How much have you let complacency sneak into your life?
When I was asked this question by my mentor, it resonated deeply.
I’m always reaching higher, aiming for more, and thinking about how to make a bigger impact. But when we started talking about complacency, I couldn’t deny that I felt a new truth taking shape in my heart: I have more to give. And that “more” includes deeper emotional availability and intentionality in my closest relationships.
Sometimes, you find yourself in a comfortable groove. Everything is familiar and humming along, and life is pretty good for a while. But, despite everything being pretty good, you still get that nagging feeling that something isn’t quite right.
You might notice this in a lack of meaningful moments with your loved ones or a growing emotional disconnection. There’s this thing inside you that keeps reminding you that you have more to give.
That’s a tell-tale sign of complacency.
You might be missing out on your great by settling for your good.
Giving Up Good For Great
What does it mean to give up your good to find your great?
Imagine you find yourself at a point in life when everything is going pretty well. Your days are full. Your bills are paid. Your loved ones are healthy. It seems like a lot to be grateful for, right? Why would you ask for more?
On the other hand, your days are ruled by a draining routine. Plus, your relationships feel functional but not transformational, and you long for a more intentional connection.
Some people would call that a good life. It’s good. It’s comfortable. It requires very little risk.
But I believe that where we start is not where we should stay. “Good enough” should never be the ceiling for your connections. At some point, we need to give up good to reach for great again.
Now, how do you do that? How do you start this personal transformation journey?
How To Gracefully Shift from Good to Great
Building upon your good to reach your great seems easier than doing it. But I’ve found that approaching it with trust and a solid plan can be pretty seamless and energizing!
1. Acknowledge the Good
Before you can start to look ahead, you first want to acknowledge the good life you’ve been living. Thank your loved one for their support. Write down your gratitude for the job that’s allowed you to build and create so much.
Say a prayer of thanks for the body, mind, and talents that got you to this moment. Spend a minute acknowledging the lessons that brought you to this point of self-discovery.
2. Ask for Your Great to be Revealed
Every transition should start with this simple (sometimes not-so-simple) task. You have to ask for your great to be revealed to you!
I’m very spiritual, and I like to spend time talking to God. I’ll talk about what I’m searching for, and then simply ask for it. If I don’t know what I’m searching for, I’ll ask for it to be revealed to me.

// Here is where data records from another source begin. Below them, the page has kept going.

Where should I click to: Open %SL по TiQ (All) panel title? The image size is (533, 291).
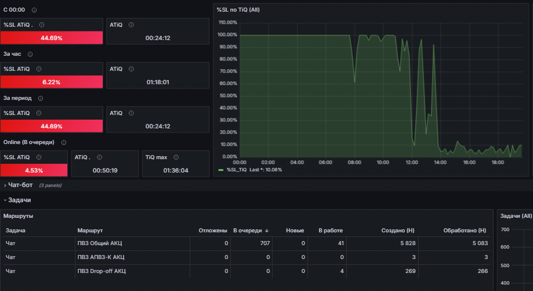click(238, 10)
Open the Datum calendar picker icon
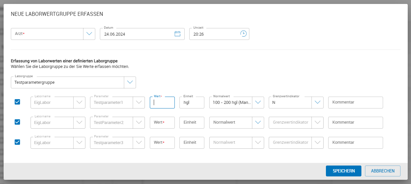The width and height of the screenshot is (411, 184). click(x=177, y=34)
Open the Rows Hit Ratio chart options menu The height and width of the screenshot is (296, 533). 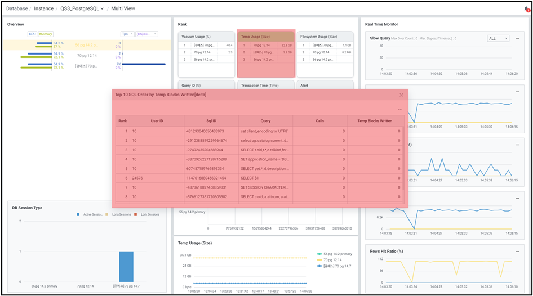click(x=517, y=251)
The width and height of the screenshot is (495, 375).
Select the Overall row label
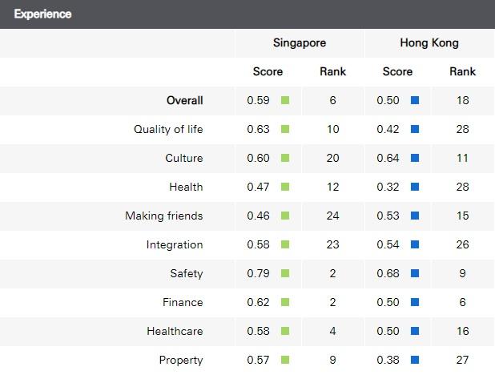[184, 101]
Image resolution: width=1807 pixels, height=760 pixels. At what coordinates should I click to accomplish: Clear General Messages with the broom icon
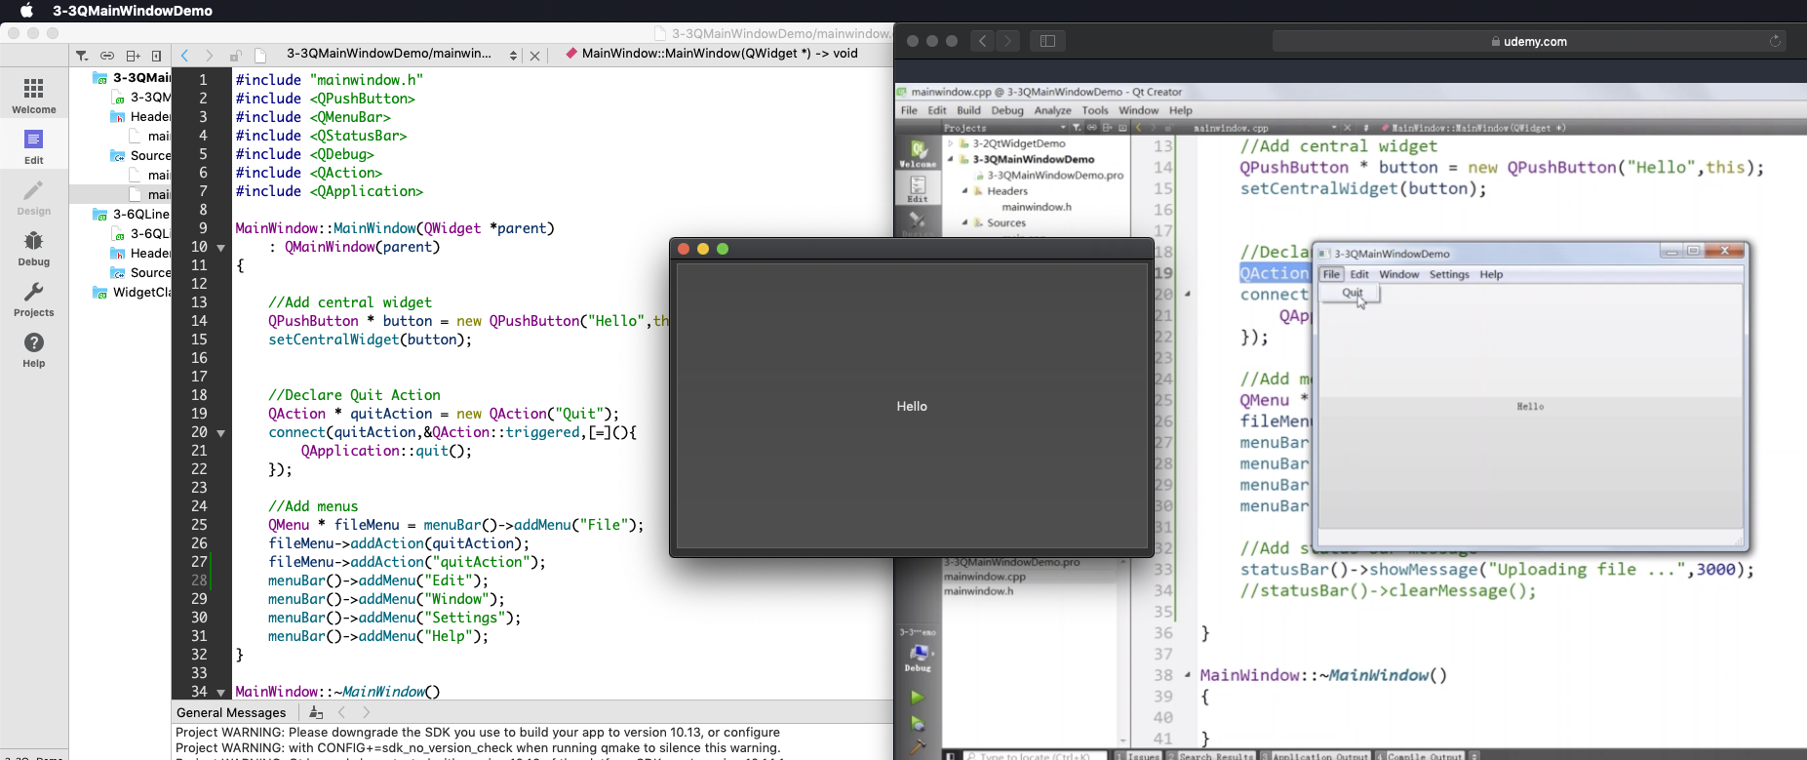point(315,712)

This applies equally to relationships. Ask yourself or pray for guidance to create the openness to experience deeper bonds.
3. Meditate and Record
You might be waiting for your greatness to be revealed at this point, but that doesn’t mean you can just sit back and wait for a miracle. It’s your job to work toward greatness, even when you don’t know where to start.
When that’s the case, combining meditation and journaling can be very helpful. Reflect on what emotional depth and transformation look like within your connections. Victory lies in the small, intentional shifts.
4. Write Out Your Plan
As more and more pieces fall into place, I begin pulling all these ideas together to form a plan. If you want to pivot from good to great, what does that look like?

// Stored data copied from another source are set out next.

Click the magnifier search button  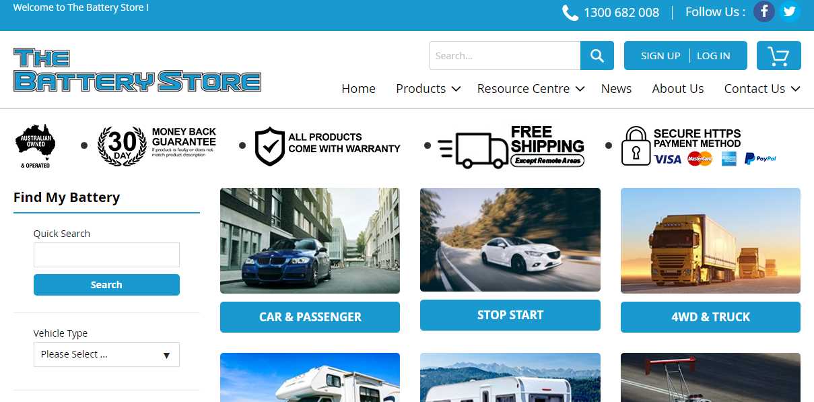tap(597, 56)
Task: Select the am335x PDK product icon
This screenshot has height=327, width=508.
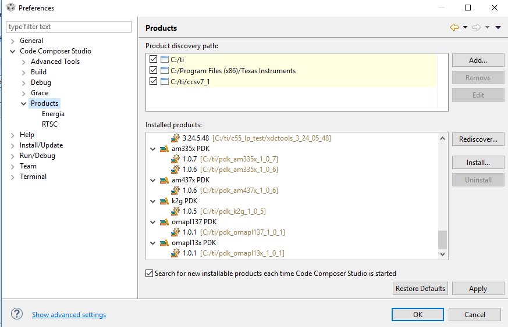Action: coord(164,149)
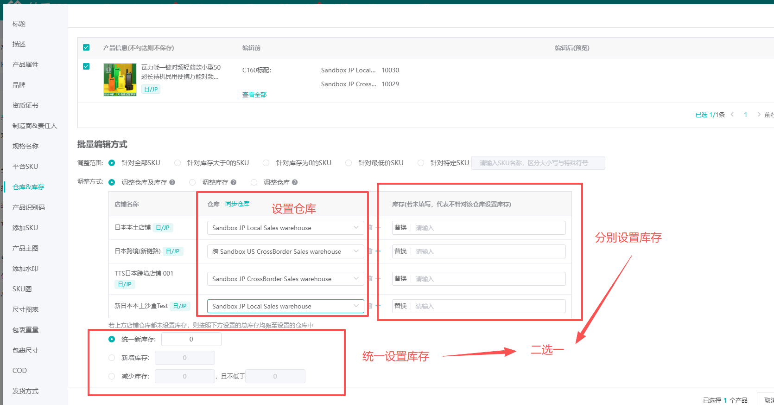Open warehouse dropdown for 日本本土店铺
The image size is (774, 405).
pyautogui.click(x=285, y=228)
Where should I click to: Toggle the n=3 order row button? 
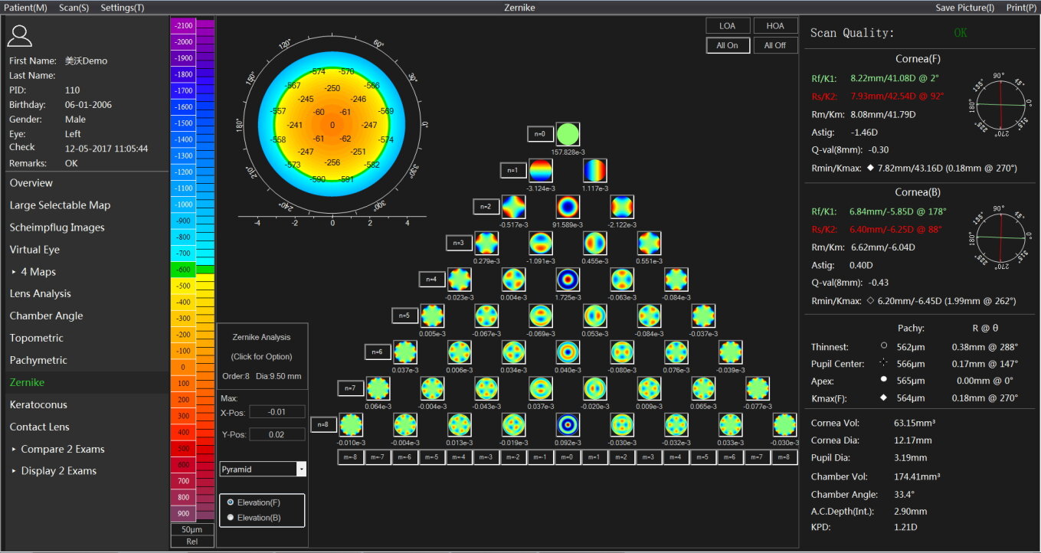coord(458,243)
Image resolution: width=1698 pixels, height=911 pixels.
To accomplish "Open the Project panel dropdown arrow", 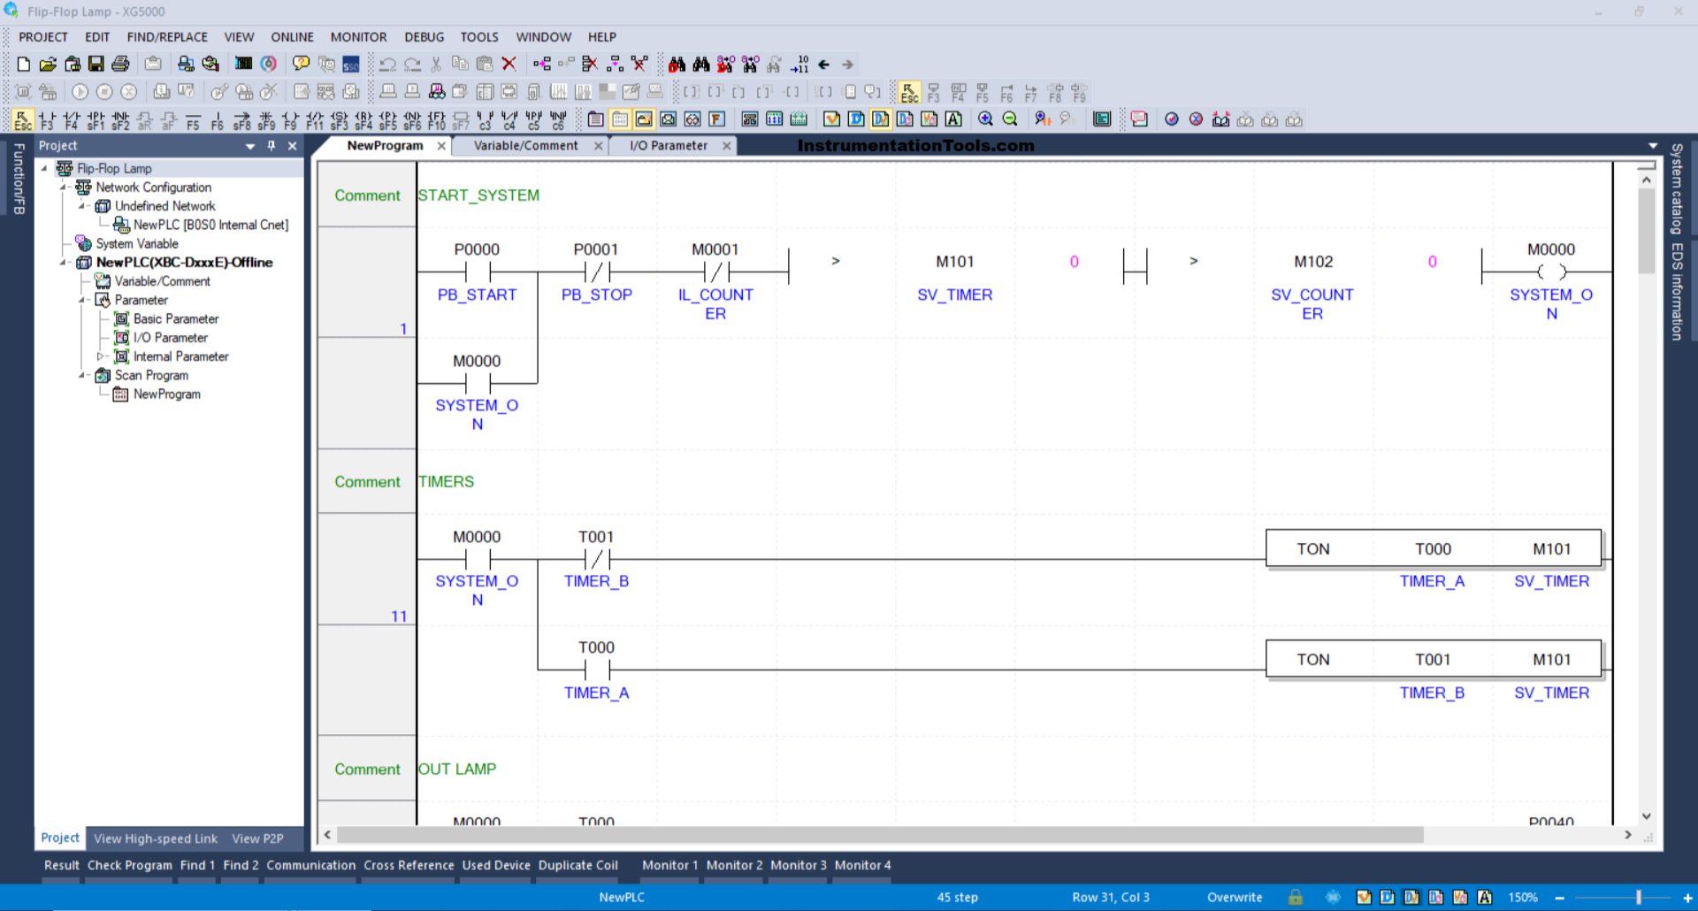I will 250,146.
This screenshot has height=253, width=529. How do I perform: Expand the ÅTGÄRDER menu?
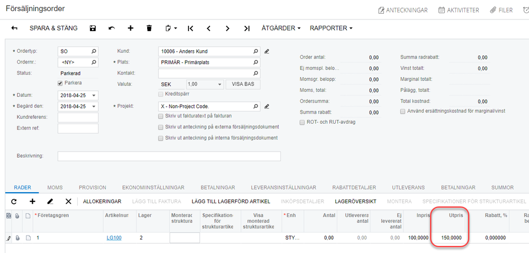pyautogui.click(x=281, y=28)
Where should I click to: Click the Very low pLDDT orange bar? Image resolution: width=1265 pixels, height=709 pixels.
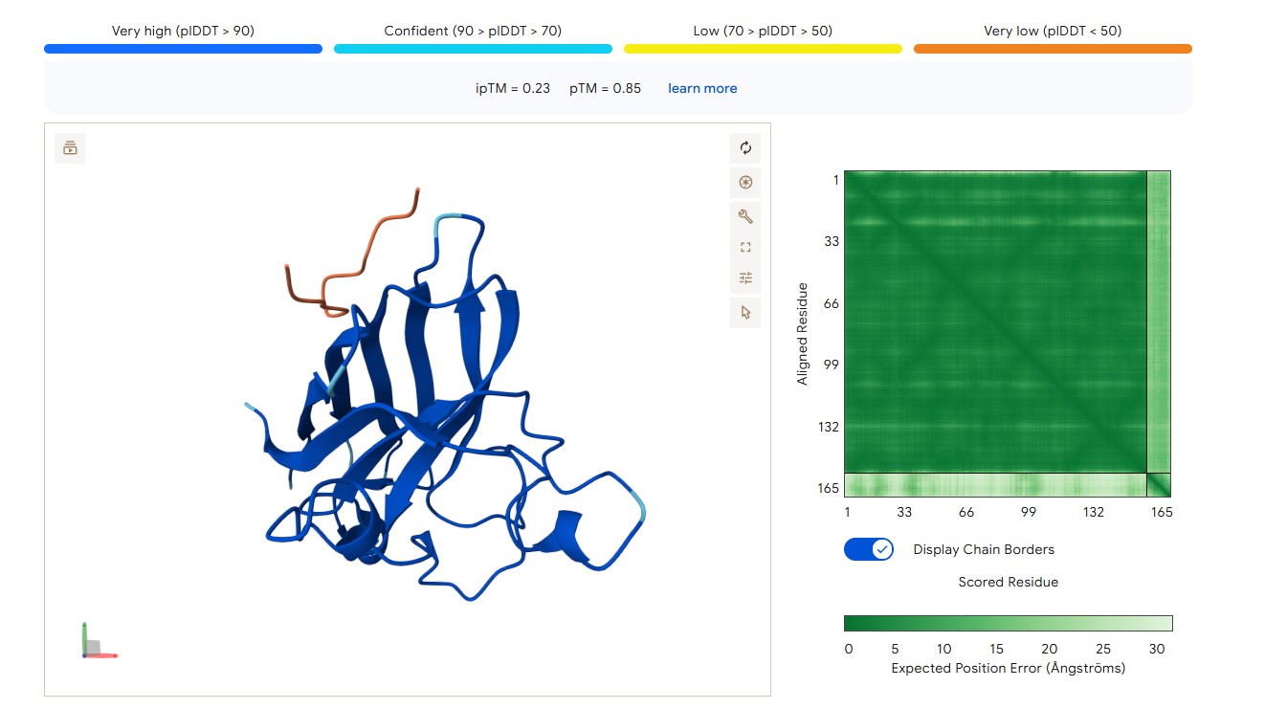click(1053, 49)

What must you do to honor your good – and everything it’s taught you? Don’t just turn your back on the foundation you’ve laid. Instead, build upon it. Then, start dreaming up what great would look like.
Write down practical, actionable steps, and outline how you’ll set aside time or energy for this evolution.

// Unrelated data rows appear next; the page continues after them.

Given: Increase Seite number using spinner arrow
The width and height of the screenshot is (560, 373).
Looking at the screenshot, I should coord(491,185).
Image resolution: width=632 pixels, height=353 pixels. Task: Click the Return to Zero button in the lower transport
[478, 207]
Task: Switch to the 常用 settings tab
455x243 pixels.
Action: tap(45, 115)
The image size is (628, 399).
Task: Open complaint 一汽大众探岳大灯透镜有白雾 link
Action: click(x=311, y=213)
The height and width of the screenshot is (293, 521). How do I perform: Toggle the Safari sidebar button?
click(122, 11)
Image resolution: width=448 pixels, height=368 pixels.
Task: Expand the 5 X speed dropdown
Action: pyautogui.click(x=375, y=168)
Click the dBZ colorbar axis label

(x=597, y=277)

5. Shift Your Time and Resources
At this point, it’s time to start putting your plan into action. Schedule calls, allocate attention toward your goals, and prioritize intentionality in the relationships that matter most. By making small changes, start showing up in ways that reflect your pursuit of greater connection.
6. Seek Help and Support
I’ve mentioned this already, but it’s so important that it’s worth repeating. No one can change the world, move mountains, and become their best self on their own. It takes a community of support.
You’ll need your circle of trusted friends, mentors, and power partners now more than ever. You might even need personal growth coaching. Each part of the community can help you make connections, hold you accountable, and more.
What’s Next?
As I pivot from good to great, I don’t want you to think I’ve got this all figured out. I’m still working through life and seeing where it takes me.
I haven’t quite figured out what my great will look like once I’ve arrived there. That’s the beauty of self-discovery—it unfolds as you go.
The Bottomline
When I noticed I was settling for “good enough,” I allowed myself to dream of what’s possible. That leap has reawakened my sense of connection—not just with others, but with myself. I’m learning to love the art of self-discovery.
If you feel that same nudge—when “good” isn’t quite cutting it anymore—embrace the challenge. The unspoken greatness within your connections is worth reaching for.
Don’t just hold on. Thrive. And ask yourself this: What will you settle for?